A taxa de crescimento económico prevista pelo Governo é agora de 1,8%, contra os 2,1% previstos anteriormente. Um resultado da necessidade de avançar com mais medidas de consolidação orçamental de forma a garantir uma redução mais acentuada do défice público, como determinado nas regras europeias e exigido pela Comissão Europeia.

Tal como Negócios já avançou, no final de quinta-feira o governo apontava para um défice orçamental de 2,2% do PIB em 2016 (que compara com os 2,6% anteriores e os 4,2% de 2015), e para uma redução do défice estrutural de 0,3 pontos percentuais. Para isso necessitou de acrescentar qualquer coisa como 700 milhões de euros de medidas de consolidação orçamental, entre elas agravamentos adicionais da tributação sobre tabaco, combustíveis e automóveis, aliados a impostos sobre a banca e o recuo em pelo menos uma das medidas bandeira do executivo: a redução da TSU suportada pelos trabalhadores para salários abaixo dos 600 euros.

Como consequência, a economia crescerá menos, o consumo também abrandará de um crescimento estimado de 2,6% para 2,4% (2,6% em 2015), e serão criados menos empregos em Portugal, estima agora o governo, que revê por isso em alta a previsão de taxa de desemprego de 11,2% para 11,3% (13,9% em 2015), apurou o Negócios junto de fonte governamental.

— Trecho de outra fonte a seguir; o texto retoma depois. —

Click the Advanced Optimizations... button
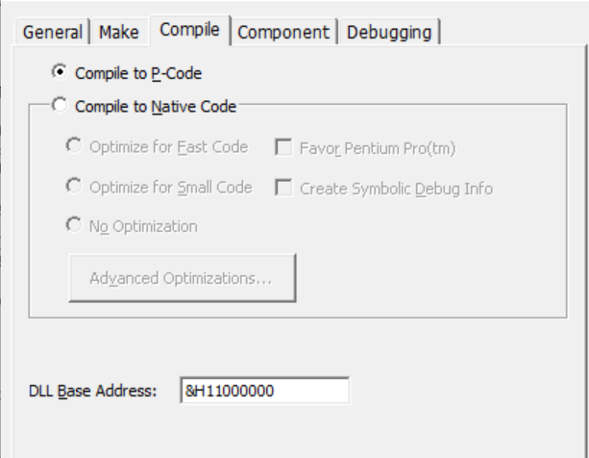 point(181,278)
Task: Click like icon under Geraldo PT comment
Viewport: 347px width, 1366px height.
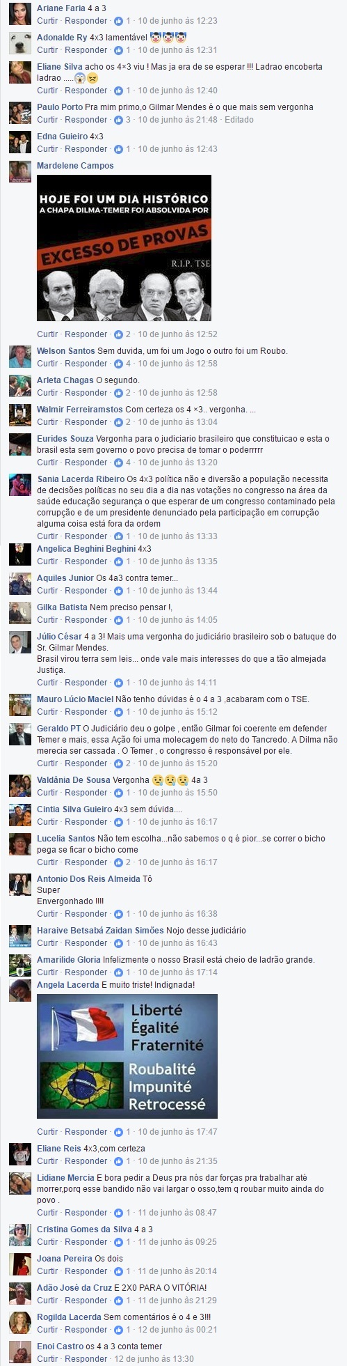Action: pyautogui.click(x=118, y=763)
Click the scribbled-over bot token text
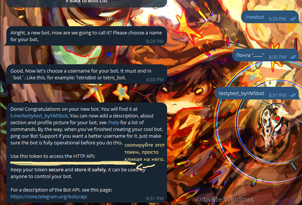302x205 pixels. [x=73, y=163]
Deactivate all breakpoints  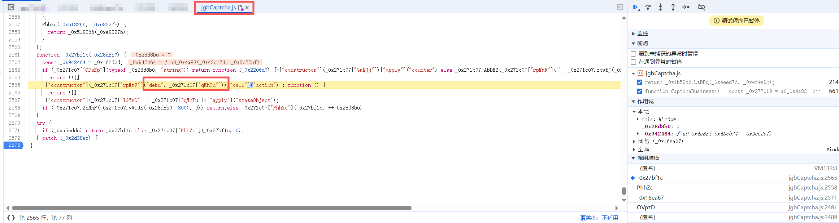click(701, 7)
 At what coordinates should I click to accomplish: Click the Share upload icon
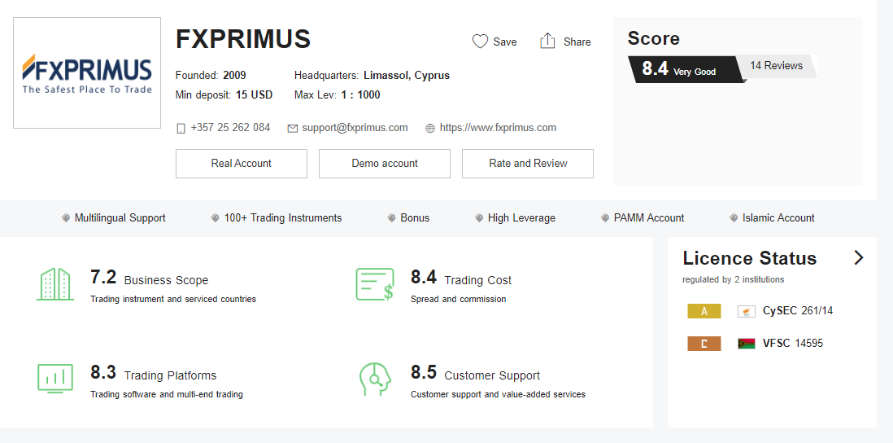pos(547,42)
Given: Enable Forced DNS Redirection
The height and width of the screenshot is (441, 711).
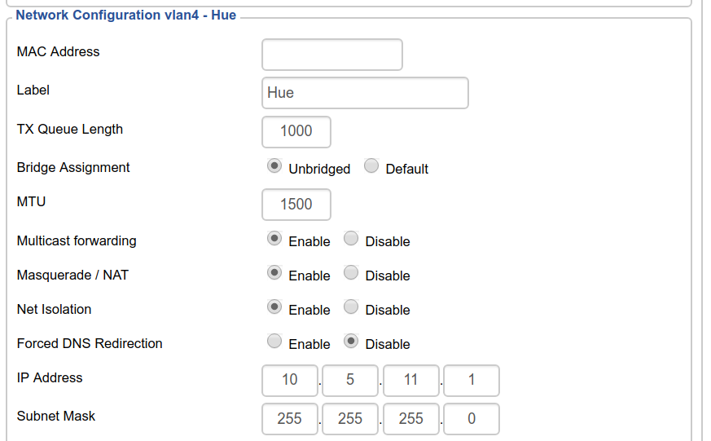Looking at the screenshot, I should 275,342.
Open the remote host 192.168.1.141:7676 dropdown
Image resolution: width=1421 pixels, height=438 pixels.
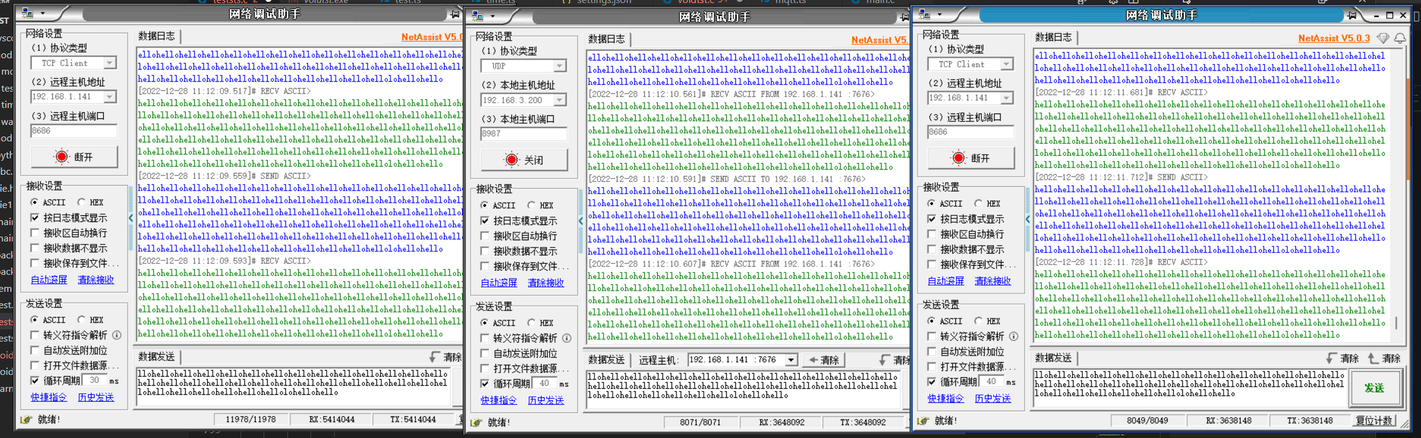pyautogui.click(x=791, y=360)
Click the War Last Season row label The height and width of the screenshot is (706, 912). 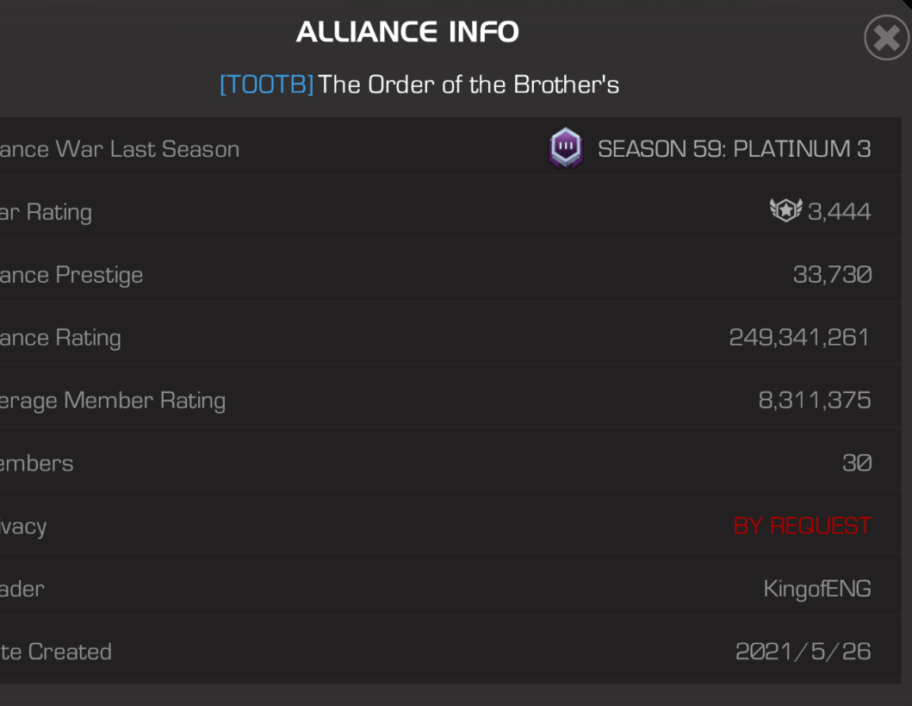click(x=119, y=150)
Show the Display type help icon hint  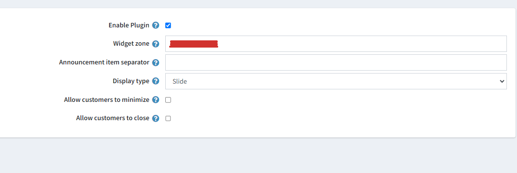pyautogui.click(x=156, y=81)
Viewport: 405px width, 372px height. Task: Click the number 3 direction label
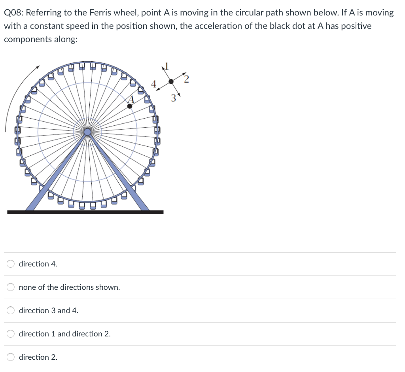click(x=173, y=98)
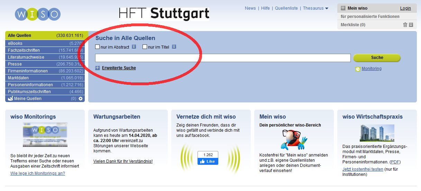This screenshot has height=191, width=421.
Task: Select the Fachzeitschriften source category
Action: pyautogui.click(x=24, y=50)
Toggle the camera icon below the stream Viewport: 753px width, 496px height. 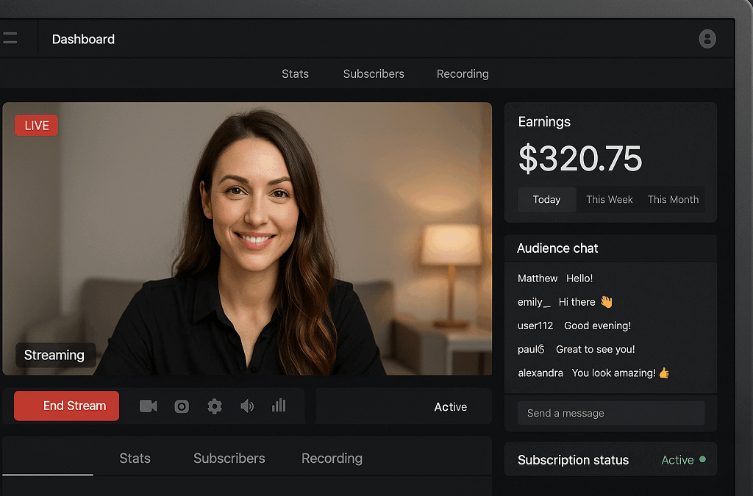coord(148,406)
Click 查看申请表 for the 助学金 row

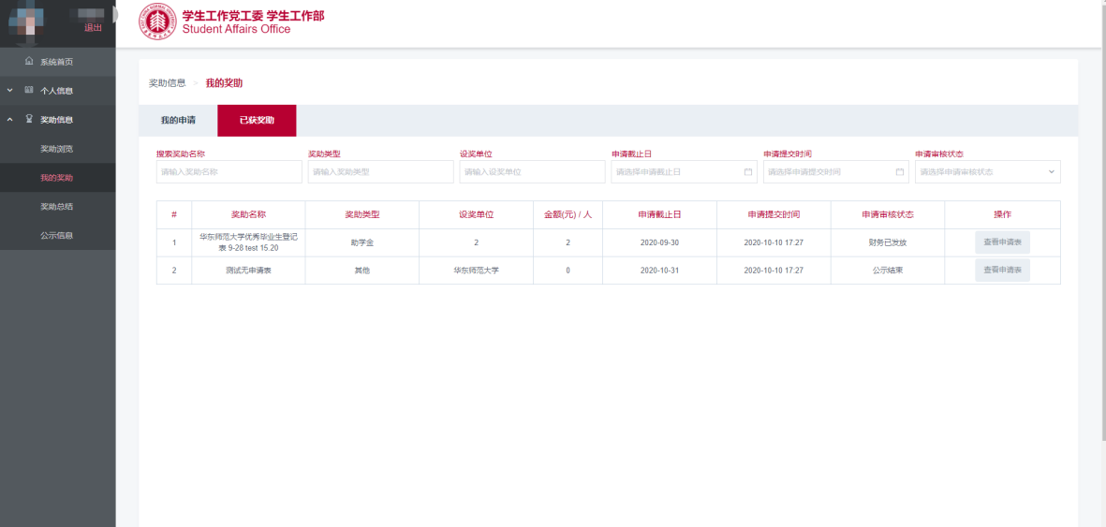[1002, 242]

Uma outra novidade que parece ir ao encontro das críticas que foram dirigidas às previsões iniciais, e que não é claro se se relaciona com as negociações da última semana e meia, chega da frente externa. As exportações deverão agora crescer 4,3% face a 2015, menos que os 4,9% previstos inicialmente no esboço enviado a Bruxelas. Várias análises publicadas desde então, incluindo a do Conselho das Finanças Públicas, aconselhavam mais prudência nesta variável uma vez que as últimas noticias sobre vários destinos importantes (de Espanha ao Brasil ou China) apontam para que tenham um ano difícil.